* **ACTIVITY**
State how many lines in the following entries contain the word "комментарию". No other output.

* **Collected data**
====================
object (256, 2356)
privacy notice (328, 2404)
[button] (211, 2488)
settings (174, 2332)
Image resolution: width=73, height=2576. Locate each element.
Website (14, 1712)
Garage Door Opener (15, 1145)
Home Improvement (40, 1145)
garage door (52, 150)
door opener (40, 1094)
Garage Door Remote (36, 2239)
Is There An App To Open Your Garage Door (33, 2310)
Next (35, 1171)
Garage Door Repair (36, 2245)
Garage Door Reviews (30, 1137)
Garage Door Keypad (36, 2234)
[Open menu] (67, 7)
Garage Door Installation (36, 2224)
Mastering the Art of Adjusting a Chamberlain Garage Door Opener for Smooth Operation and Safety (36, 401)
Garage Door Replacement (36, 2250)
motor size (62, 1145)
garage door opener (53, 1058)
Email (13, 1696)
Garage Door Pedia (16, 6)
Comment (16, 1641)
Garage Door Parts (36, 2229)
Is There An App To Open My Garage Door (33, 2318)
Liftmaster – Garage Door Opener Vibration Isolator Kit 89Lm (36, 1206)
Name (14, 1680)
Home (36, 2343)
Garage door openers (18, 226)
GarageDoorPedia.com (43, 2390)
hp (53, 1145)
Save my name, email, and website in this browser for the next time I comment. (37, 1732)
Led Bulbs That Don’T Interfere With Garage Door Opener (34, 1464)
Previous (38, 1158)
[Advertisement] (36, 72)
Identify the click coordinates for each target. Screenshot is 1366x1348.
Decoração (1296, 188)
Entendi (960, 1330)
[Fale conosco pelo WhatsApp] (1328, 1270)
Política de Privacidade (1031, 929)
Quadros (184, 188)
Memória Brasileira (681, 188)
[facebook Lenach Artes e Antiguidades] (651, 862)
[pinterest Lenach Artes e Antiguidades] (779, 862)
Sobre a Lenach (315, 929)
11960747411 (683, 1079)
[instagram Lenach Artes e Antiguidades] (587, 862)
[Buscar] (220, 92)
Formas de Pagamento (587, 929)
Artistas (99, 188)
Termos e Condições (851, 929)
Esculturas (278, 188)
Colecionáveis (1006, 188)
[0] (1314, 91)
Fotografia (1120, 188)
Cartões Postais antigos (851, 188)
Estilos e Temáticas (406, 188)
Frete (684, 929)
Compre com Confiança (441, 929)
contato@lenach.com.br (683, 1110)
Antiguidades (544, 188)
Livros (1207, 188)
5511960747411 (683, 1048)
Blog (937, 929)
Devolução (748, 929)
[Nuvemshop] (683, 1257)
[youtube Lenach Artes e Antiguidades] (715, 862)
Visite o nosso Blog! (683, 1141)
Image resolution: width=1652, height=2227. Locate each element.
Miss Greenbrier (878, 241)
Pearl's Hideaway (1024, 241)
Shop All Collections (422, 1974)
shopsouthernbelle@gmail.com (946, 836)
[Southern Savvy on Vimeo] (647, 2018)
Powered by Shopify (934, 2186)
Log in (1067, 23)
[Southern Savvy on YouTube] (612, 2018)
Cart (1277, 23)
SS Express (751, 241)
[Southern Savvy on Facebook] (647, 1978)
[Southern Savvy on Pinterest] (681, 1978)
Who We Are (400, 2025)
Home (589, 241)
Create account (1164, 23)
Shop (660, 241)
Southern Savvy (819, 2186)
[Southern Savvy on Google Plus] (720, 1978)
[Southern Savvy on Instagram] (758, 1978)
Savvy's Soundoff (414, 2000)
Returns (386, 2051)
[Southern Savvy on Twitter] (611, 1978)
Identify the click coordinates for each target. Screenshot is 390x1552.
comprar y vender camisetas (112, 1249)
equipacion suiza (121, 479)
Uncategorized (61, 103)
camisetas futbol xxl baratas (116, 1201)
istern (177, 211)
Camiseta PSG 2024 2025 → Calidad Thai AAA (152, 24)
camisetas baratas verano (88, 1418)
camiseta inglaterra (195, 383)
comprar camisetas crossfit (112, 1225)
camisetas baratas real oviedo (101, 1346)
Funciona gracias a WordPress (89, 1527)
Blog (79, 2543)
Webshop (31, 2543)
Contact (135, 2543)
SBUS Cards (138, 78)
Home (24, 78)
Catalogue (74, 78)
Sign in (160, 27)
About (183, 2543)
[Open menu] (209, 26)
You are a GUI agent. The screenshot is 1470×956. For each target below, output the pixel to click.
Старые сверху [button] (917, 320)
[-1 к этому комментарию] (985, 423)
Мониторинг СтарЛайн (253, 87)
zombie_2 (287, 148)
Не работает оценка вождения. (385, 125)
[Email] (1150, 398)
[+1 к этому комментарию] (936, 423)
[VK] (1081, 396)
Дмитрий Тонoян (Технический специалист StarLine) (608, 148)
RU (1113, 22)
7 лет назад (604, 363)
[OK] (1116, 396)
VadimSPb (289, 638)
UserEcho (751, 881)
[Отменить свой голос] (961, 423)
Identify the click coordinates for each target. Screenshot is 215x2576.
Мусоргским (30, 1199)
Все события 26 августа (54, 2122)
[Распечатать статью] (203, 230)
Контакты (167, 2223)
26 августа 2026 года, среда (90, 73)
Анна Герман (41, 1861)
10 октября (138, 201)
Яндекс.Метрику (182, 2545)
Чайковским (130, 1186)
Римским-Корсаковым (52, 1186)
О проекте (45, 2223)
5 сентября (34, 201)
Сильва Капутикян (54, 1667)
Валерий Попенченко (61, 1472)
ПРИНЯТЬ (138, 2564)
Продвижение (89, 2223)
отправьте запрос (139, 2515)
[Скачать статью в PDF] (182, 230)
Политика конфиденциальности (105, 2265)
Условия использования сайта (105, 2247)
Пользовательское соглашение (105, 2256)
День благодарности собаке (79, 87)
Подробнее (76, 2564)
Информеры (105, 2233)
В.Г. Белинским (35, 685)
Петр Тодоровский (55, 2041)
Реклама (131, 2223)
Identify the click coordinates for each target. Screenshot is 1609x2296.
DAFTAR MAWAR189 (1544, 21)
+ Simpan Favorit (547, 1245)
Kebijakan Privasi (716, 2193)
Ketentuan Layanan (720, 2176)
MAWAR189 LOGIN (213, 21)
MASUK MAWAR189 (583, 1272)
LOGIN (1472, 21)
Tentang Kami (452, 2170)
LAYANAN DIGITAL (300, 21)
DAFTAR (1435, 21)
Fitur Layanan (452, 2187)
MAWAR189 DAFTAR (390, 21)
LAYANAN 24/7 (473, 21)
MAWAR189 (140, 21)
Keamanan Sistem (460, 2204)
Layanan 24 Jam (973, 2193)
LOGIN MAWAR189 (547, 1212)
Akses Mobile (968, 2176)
====================
* **EXERCISE RESPONSE**
2